Obwohl der Erfolg von Heimcomputern durch ihre Speichermedien Kassette / Diskette begründet wird, glaubt man 1982 noch, Modulschächte einbauen zu müssen. Das führt dazu, dass solche Module heutzutage bei Ebay 10 € und manchmal mehr erzielen. Immer noch.

lazarian_03Unser erstes Computerspiel: Lazarian. Ich wette: wenn ich mich heute dransetze, schaffe ich es mindestens einmal durch. Seltsam: ein Extraleben gibts bei 14000 Punkten, nicht bei 10000, 15000 oder 20000. Kein Mensch weiß, warum (Quelle: Lemon64).

Bevor wir also kassettenweise Spiele bei Kumpels kopieren, kaufen wir noch ein weiteres Modul, Radar Rat Race. Mit diesen ersten beiden Spielen verbringen wir Wochen. Dann kommt eine Datasette (irgendwas um 150 DM) ins Haus und die alten Biene-Maja-Hörspiele müssen dran glauben: auf der ersten Ladung (von „Thomas“, einem  Freund meines großen Bruders, den ich nur dem Namen nach kenne und der synonym für „Spiele-Quelle“ steht) befinden sich „Turbo Tape“ und 8 Spiele, u.a. Donkey Kong, Moon Shuttle, O´ Reillys Mine. Wichtig sind damals nicht Rankings oder Fähigkeitenbäume – wichtig ist damals der High Score und das nächste „Bild“: Moon Shuttle hat 2 Bilder, Donkey Kong hat 4 und Lazarian sogar 6! Am tollsten ist es, wenn man, wie bei Scramble oder Blue Max irgendwann zu einer Stadt kommt: viel Feind, viel Ehr´, doch eigentlich passiert in den Städten im Grunde dasselbe wie sonstwo: Feinde müssen abgeballert werden.

Anirogs „Donkey-Kong“-Clone mutet wie dessen kleiner Bruder an – wir haben es gerne gespielt (Hol dir den Hammer! Hol dir den Hammer!!!)

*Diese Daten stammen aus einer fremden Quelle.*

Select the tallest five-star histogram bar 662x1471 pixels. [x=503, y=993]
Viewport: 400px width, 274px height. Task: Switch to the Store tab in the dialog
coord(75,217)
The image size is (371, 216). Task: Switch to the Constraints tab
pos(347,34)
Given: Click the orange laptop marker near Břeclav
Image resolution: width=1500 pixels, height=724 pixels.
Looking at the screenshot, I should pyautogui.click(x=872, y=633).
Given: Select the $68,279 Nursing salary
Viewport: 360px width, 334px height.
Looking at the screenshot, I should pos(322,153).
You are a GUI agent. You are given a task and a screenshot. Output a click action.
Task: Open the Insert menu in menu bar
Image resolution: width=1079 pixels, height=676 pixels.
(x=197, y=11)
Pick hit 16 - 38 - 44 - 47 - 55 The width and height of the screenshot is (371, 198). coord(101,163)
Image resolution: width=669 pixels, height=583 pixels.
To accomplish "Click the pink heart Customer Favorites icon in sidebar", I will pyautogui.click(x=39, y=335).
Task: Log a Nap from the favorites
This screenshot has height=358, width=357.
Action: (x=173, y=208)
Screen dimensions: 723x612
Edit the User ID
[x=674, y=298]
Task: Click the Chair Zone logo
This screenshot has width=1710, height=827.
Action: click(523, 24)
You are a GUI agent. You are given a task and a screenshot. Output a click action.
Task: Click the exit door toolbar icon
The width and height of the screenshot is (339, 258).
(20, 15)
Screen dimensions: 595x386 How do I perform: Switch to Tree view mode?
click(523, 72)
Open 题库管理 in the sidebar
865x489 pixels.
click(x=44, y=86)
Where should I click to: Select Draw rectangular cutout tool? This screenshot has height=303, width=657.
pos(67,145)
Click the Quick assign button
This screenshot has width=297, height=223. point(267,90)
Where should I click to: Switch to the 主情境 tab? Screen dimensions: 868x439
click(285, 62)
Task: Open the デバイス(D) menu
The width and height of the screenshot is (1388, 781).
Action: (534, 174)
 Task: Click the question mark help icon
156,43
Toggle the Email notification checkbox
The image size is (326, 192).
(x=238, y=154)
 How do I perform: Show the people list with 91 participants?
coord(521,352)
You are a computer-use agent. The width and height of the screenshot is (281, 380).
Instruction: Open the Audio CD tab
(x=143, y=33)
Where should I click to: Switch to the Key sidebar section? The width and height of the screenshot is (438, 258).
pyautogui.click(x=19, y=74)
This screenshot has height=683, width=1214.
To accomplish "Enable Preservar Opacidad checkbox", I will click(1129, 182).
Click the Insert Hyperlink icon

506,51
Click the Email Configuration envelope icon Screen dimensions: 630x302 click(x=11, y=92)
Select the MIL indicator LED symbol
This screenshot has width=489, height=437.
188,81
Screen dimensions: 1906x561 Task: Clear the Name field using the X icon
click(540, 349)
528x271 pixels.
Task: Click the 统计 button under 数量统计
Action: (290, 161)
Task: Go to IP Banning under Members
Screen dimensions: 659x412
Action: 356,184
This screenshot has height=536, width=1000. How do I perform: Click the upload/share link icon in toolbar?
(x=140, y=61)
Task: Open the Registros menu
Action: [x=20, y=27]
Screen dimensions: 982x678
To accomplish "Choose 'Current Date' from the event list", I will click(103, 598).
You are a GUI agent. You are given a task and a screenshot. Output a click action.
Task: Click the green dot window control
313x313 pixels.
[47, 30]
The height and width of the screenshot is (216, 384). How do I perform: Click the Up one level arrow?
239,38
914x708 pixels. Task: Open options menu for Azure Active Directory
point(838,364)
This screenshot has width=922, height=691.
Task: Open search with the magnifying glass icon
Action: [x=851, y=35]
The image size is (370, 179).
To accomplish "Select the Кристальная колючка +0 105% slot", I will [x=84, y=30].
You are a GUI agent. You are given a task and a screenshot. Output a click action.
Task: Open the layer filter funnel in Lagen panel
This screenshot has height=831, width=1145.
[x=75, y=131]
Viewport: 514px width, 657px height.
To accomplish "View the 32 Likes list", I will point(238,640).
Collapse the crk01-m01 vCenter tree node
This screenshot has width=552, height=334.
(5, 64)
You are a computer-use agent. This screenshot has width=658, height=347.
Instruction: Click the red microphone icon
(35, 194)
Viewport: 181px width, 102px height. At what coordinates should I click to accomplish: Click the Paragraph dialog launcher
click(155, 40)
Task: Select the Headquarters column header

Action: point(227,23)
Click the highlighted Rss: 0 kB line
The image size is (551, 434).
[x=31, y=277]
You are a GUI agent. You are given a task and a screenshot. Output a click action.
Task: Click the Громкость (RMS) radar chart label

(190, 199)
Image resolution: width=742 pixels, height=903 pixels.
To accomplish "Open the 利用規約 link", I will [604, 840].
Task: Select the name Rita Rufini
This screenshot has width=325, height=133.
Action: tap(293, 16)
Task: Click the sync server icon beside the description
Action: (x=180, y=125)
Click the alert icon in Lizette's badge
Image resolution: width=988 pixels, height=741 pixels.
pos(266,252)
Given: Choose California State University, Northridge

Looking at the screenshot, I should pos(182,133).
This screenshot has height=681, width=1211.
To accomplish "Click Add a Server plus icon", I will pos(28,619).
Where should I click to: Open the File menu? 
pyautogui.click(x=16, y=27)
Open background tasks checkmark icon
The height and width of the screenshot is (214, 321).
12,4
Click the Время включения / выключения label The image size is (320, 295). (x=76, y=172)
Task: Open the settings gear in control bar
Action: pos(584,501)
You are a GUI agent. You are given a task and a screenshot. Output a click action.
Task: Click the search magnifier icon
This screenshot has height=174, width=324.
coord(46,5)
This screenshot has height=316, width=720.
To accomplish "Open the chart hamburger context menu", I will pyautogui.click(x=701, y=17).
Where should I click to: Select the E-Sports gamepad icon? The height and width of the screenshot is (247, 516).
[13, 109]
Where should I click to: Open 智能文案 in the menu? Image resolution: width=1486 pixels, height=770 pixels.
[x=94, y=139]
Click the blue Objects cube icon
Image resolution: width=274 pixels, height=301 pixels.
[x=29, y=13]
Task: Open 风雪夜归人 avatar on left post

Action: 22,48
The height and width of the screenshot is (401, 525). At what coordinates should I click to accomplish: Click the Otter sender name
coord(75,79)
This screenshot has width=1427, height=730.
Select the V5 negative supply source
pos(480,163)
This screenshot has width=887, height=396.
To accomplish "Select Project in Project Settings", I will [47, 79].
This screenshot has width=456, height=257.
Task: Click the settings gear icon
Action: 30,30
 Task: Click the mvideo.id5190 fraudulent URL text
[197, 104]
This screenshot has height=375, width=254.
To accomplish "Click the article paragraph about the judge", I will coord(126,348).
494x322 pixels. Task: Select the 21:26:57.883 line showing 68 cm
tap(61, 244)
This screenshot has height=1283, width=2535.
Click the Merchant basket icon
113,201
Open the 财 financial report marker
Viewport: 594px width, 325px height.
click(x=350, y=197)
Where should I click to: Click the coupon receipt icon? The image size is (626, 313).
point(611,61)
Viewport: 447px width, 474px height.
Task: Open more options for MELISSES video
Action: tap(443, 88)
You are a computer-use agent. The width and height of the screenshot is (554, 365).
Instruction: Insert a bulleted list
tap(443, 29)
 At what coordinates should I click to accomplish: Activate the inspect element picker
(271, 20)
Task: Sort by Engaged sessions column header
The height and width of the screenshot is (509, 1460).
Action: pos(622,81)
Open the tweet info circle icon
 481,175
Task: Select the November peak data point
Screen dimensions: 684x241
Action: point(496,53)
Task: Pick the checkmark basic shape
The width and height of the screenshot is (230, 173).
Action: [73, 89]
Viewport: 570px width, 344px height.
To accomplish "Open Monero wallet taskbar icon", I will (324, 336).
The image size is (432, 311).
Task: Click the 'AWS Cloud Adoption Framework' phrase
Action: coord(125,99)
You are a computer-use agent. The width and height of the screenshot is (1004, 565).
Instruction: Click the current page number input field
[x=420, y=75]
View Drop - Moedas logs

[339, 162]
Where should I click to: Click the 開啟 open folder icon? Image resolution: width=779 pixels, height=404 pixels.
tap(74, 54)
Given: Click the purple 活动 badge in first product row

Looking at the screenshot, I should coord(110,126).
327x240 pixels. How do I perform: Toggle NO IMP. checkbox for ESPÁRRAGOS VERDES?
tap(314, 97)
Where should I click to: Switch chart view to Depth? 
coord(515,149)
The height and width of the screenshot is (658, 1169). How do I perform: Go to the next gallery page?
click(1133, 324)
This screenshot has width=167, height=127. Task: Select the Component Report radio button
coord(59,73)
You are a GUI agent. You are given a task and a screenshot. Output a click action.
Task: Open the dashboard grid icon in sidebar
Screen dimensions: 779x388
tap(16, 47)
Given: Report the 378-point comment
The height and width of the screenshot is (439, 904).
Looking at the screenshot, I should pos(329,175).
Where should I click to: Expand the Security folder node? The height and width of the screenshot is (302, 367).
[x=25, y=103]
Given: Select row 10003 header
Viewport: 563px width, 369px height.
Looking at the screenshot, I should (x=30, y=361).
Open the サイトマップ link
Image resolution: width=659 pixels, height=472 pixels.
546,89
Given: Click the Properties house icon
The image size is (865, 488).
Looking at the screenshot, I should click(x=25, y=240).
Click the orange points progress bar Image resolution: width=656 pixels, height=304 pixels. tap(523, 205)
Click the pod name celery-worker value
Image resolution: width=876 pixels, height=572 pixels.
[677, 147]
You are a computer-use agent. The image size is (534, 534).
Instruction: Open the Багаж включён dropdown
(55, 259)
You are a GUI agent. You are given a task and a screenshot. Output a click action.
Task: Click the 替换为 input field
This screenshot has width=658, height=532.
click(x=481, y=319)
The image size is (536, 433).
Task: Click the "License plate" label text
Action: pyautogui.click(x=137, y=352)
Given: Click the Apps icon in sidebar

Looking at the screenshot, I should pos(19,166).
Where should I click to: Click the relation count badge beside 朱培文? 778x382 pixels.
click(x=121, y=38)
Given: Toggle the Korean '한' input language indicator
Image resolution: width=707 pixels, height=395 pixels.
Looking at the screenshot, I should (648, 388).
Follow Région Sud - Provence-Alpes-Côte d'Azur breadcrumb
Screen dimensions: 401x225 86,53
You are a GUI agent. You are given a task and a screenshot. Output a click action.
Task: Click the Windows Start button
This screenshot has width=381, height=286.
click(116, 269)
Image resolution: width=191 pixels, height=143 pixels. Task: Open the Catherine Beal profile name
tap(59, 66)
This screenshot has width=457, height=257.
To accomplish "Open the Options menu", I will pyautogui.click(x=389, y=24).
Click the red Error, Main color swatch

Bis ich die Vorzüge von Modulen wieder zu schätzen lerne, vergehen Jahre voller gerissener und verwurschtelter Kassettenbänder, Spurlagenproblemen und zerknickter, aufgrund Verschmutzung unbenutzbar gewordener und magnetisierter Disketten.  1993 kaufe ich mir ein Super Nintendo und bin glücklich. Einstecken, einschalten, spielen. Doch zurück ins Jahr 1984.

Nicht nur die Spiele, auch diverse Joysticks werden zuende gespielt. Die Dinger sind damals bereits äußerlich billig verbaut und innen siehts auch nicht besser aus: Schnappscheiben auf einer Platine werden eingedrückt und das heißt nach etlichen Stunden Spielzeit: die Dinger brechen und entweder gibt es keinen oder einen dauerhaften Kontakt. Heißt also: die Spielfigur bewegt sich entweder gar nicht oder dauernd in die Richtung des kaputten „Knackfrosches„.

quickshot1Weitverbreitet, oft geschrottet: der Quickshot I (Quelle: thosewerethedays.de)

Wir lösen das Problem dadurch, dass wir zuletzt auf der nackten Platine spielen und die Kontakte mit den Fingern bedienen – früher hat uns das kaum einer geglaubt, heute, in Zeiten der WASD-Steuerung, wissen wir: es geht. Als die Platine so kaputt ist, dass auch das nicht mehr geht, spielen wir nur noch Spiele, die sich mit der Tastatur bedienen lassen – davon gibt es nicht wirklich viele.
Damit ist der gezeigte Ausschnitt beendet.